実は,私自身が権威に弱いのである.
「何々のオーソリティ誰々が言っている」と言われればそれに追従してしまう.
以前に,マイナスイオンが眉唾であることを書いたことがある.その件でも,友人にもらった化学学会誌記事のコピーを基に論じているのである.
自分では,研究できないので比較的信頼がおけるであろう何かを拠り所にしないと仕方ないのである.
“科学”とはどういうことかというと,調査分析の結果をそのまま出すことではない.
あらゆる状況から推理して一つの仮説を立て,実験や数理的証明を行い,また,他の研究者との議論や反証で洗練させていくものである.
(一言に科学と言ってしまっているが,この場合は自然科学を対象としている.突き詰めれば社会科学も人文科学も物理現象や数理的解析を用いなくとも同様の姿勢で研究されていることは言うまでもない.)
“ニセ科学”には,その反論という過程を全く経ていないように思われる.
「昔から言われているから」「社会的経済的に信用がおける一流企業が販売しているものだから」という理由だけである.
各家電メーカーが販売する“マイナスイオン”商品は信用できて,怪しげな白装束の団体が言う“スカラー波”は信用できないのはなぜか?
一般大衆が,権威者に対して思考停止しているからに他ならない.
“ニセ科学”というよりも“現代的迷信”である.
別に「人を見たら泥棒と思え」とは言わないが,反論ならずとも質問をしたうえで納得して気持ち悪さを解消したいとは思わないのだろうか.
少し前にあったニュースでは,地球環境問題に興味のある人を対象にしたアンケート調査で,
地球温暖化の主原因はフロンガスだと思っている人が半数を超えていると言う結果だった.

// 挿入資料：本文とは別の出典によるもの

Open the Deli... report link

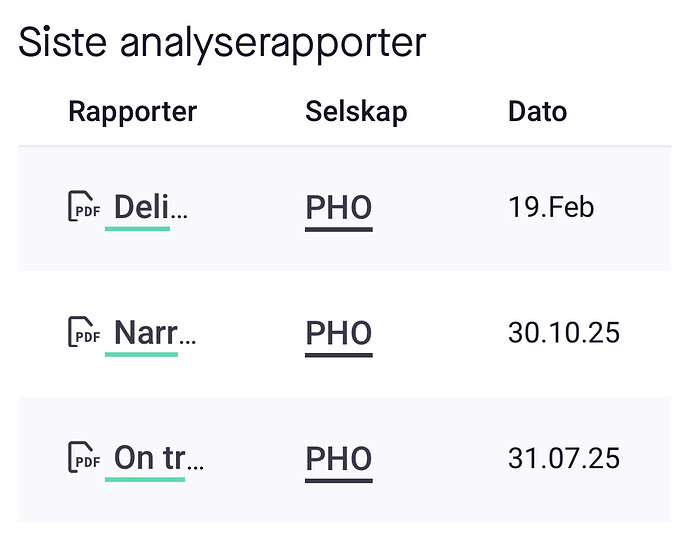tap(150, 208)
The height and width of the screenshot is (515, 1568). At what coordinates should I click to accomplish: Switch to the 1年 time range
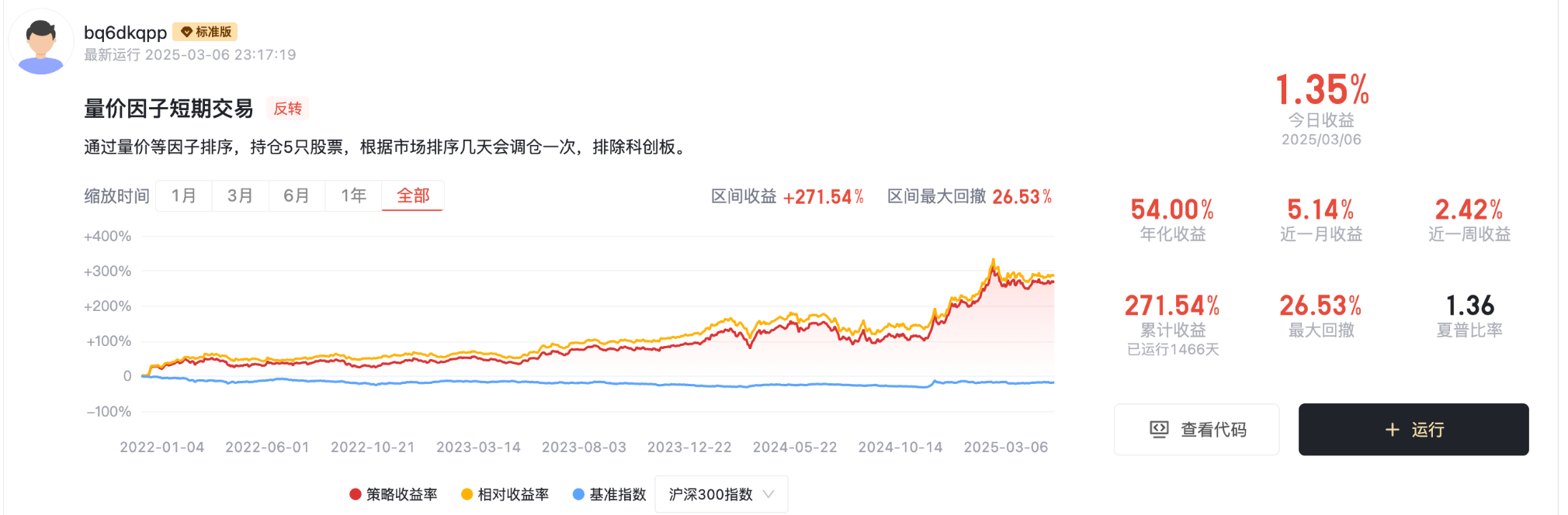tap(354, 195)
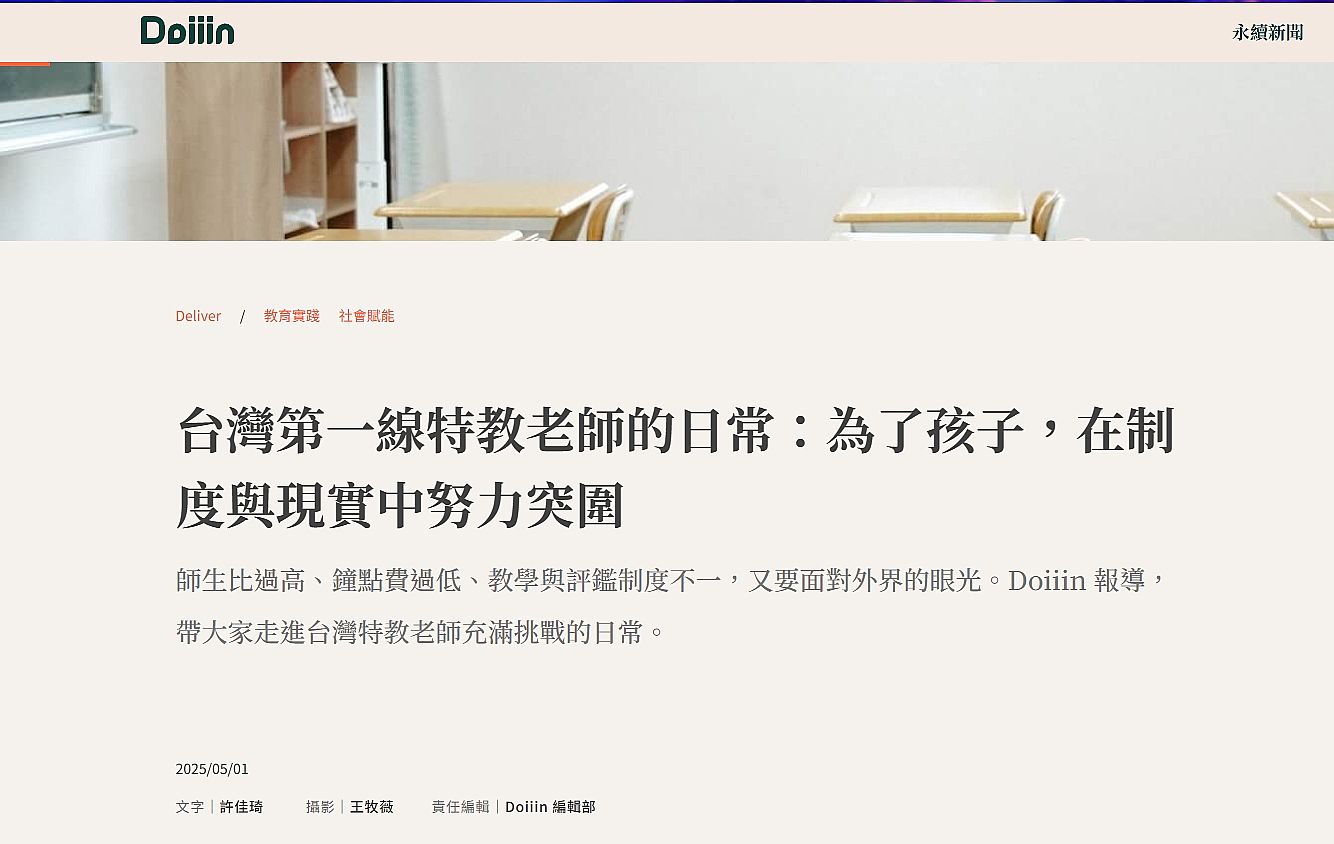
Task: Select author name 許佳琦
Action: (241, 806)
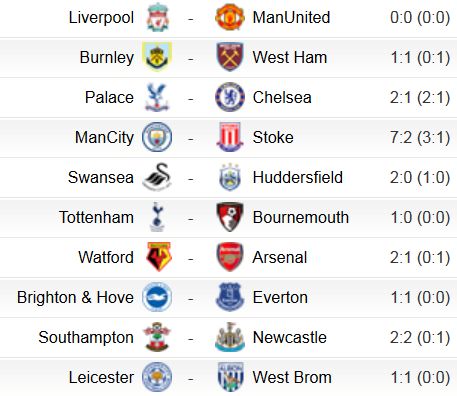Open the Huddersfield team name link
The width and height of the screenshot is (457, 396).
click(298, 177)
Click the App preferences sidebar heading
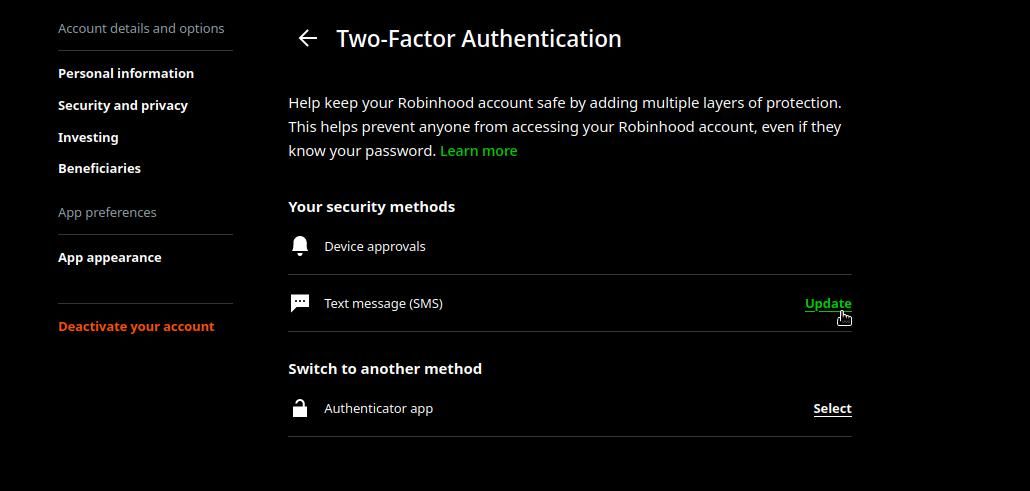Viewport: 1030px width, 491px height. [x=107, y=212]
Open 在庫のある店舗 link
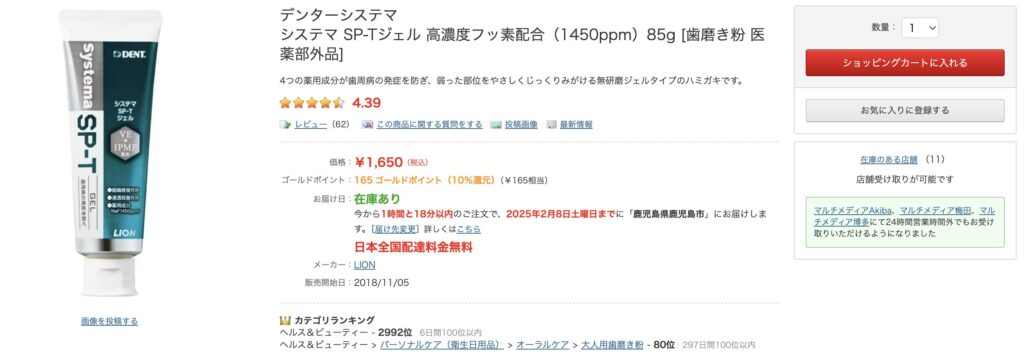The image size is (1024, 361). 888,159
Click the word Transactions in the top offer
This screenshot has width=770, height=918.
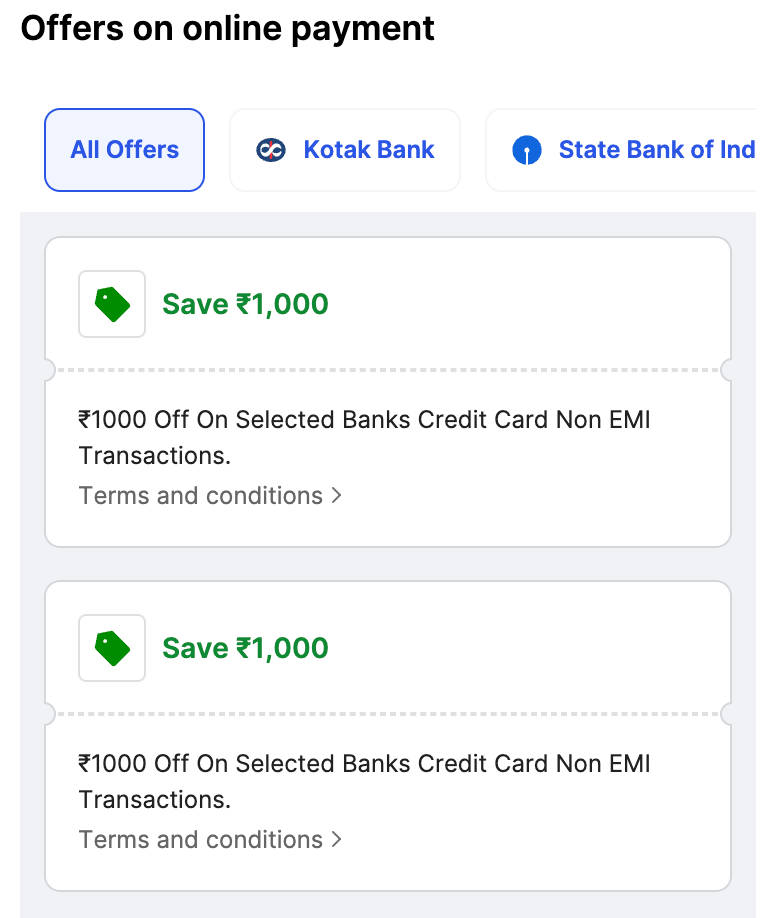(x=154, y=456)
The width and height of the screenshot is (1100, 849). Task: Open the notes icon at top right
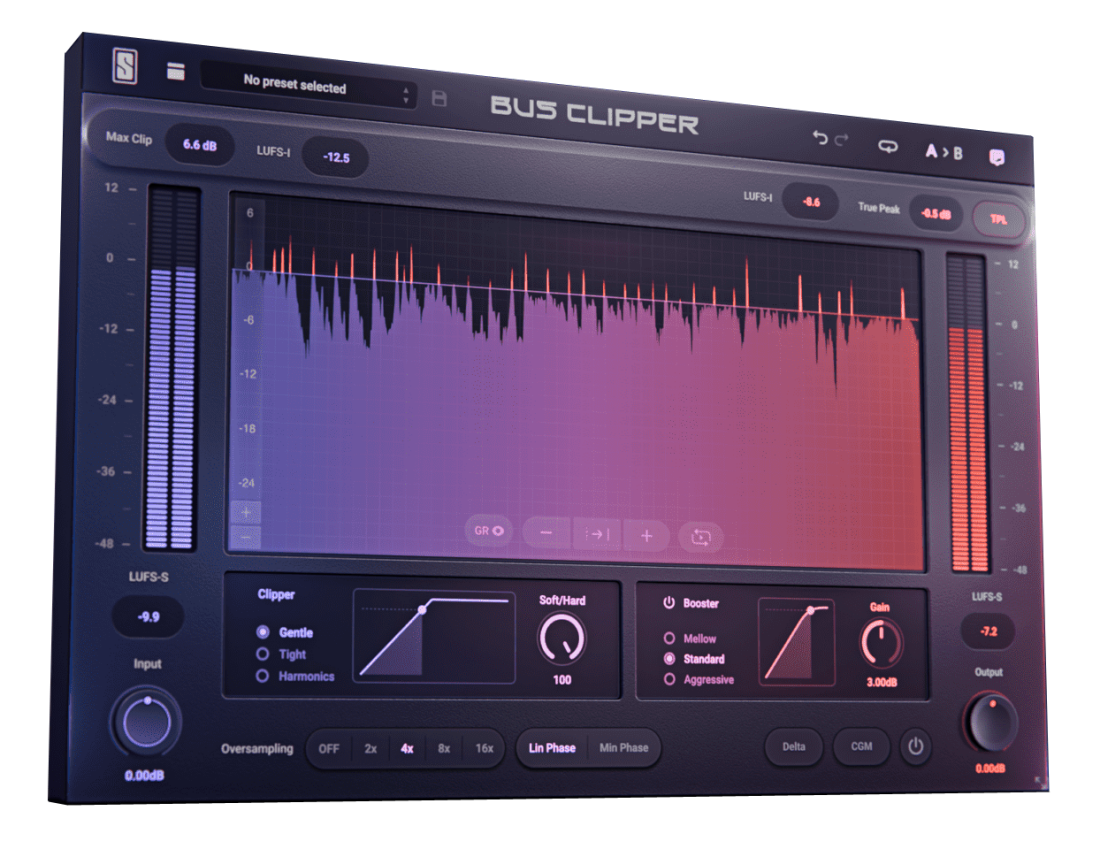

フロンガスは確かに温暖化係数の高い物質であるが,誤解された因果関係が秀逸である.
「フロンガスがオゾンホールを作り,紫外線が地上に到達するので温暖化に繋がる.」と言うのである.
地球環境問題に興味がある人がこのていたらくである.
言うまでもないが,
「フロンガスのオゾン層破壊により,紫外線が地上へ到達することによって,皮膚癌や眼の障害発生の危険性が著しく高まる.」
「二酸化炭素濃度の増加によって熱の宇宙空間への放出が阻害されるために温暖化が進行する.」
というのが公式見解である.
大衆は,いかに表面的で短絡的にしか捉えていないかが分かる.
ニュース本文
「ニセ科学」について議論するシンポジウムを、日本物理学会(佐藤勝彦会長)が30日、愛媛大学(松山市)で開く。血液型による性格診断など、社会に広く受け入れられている「科学的に見える非科学」にどう対応すべきか考える初の取り組みだ。
シンポジウムを提案した田崎晴明・学習院大教授(統計物理学)によると、科学的に明確に否定されているのに「科学らしく」宣伝されている事柄をニセ科学と呼ぶ。検証が待たれる理論は別にして、ニセ科学は科学らしさを装った偽物という解釈だ。
シンポジウムでは、個別の事象について「本物か偽物か」を議論することはしない。こうした事象が信じられるのはなぜか、専門家としてどう対応することが適切かを話し合う。
社会では血液型性格診断が差別を生んだり、さまざまな「科学的効能」をうたう水や家電が高価格で売られている。田崎教授は「ニセ科学が道徳の授業で教えられた例もあり、物理学者として見過ごせない。科学的な考え方よりも『これは正しい、これはウソ』という知識として理科が教えられており、ニセ科学を見極める判断力や批判精神が育ちにくいことも問題だ」と指摘する。